Selon vous, quels sont les bons exemples ?

« À Hambourg, il y a un monument qui ne parle pas d'héroïsme, mais de douleur. Ce n'est pas un monument à blâmer, mais surtout pour montrer à quel point la guerre est terrible. C'est une façon mature de gérer un passé horrible. À Gdansk, il y a un musée de la guerre où l'histoire de la guerre est racontée sous différents angles. Du point de vue des Français, des Russes, des Britanniques et aussi des Polonais. J'aime ça aussi. Mais maintenant, la direction a été licenciée. L'intention est de raconter à nouveau une histoire plus nationaliste.  
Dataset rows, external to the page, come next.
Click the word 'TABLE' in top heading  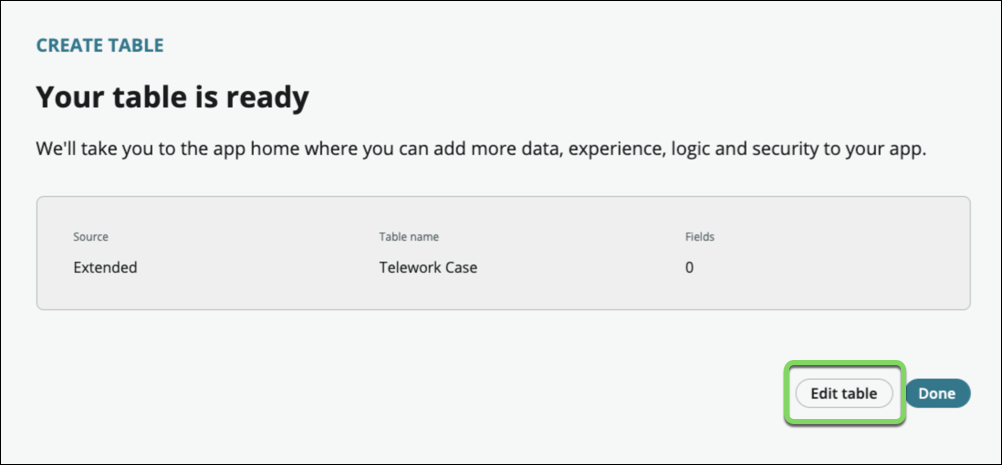135,45
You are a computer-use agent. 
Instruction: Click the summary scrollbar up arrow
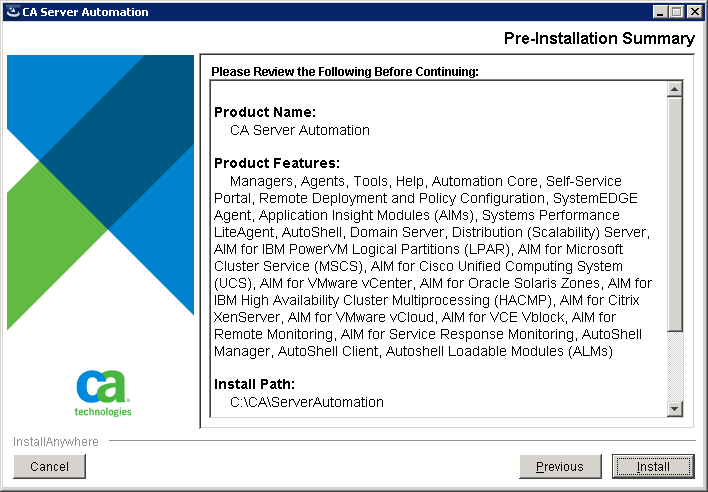point(674,90)
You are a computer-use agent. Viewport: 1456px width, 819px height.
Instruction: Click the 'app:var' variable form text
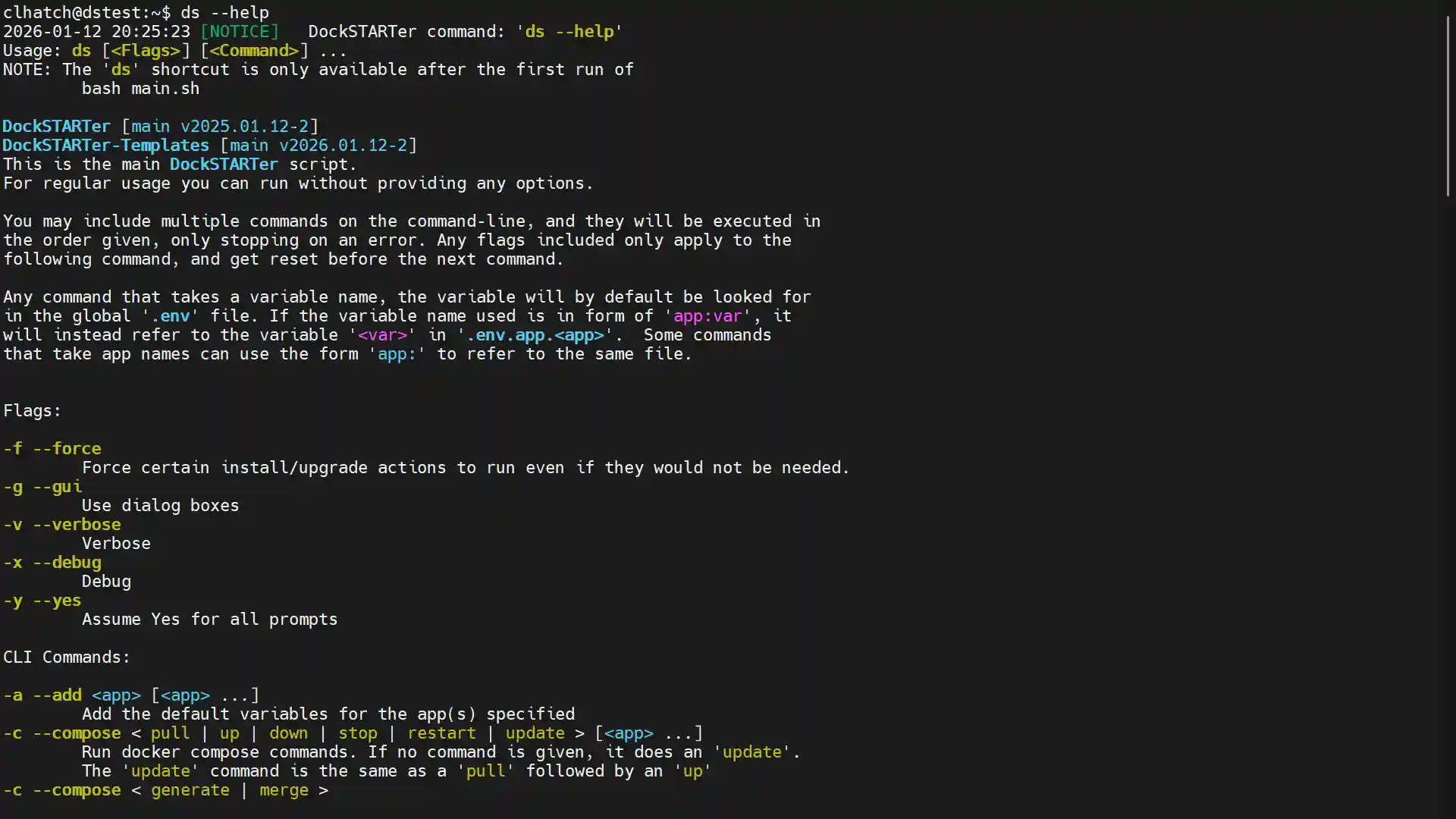pos(707,315)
Comment pourriez-vous garder les jeunes sur leurs orteils? 

"Un monument ne doit pas être consacré aux héros, mais mettre les jeunes en situation de savoir ce qu'ils feraient s'il leur arrivait quelque chose comme une guerre." Montrer à quel point c'est parfois nuancé et surtout à quel point une guerre est terrible. Entre trente-cinq et quarante millions de personnes ont été tuées pendant la guerre. Il y avait quatorze millions de personnes déplacées, treize millions d'enfants orphelins. L'Europe était un continent en deuil.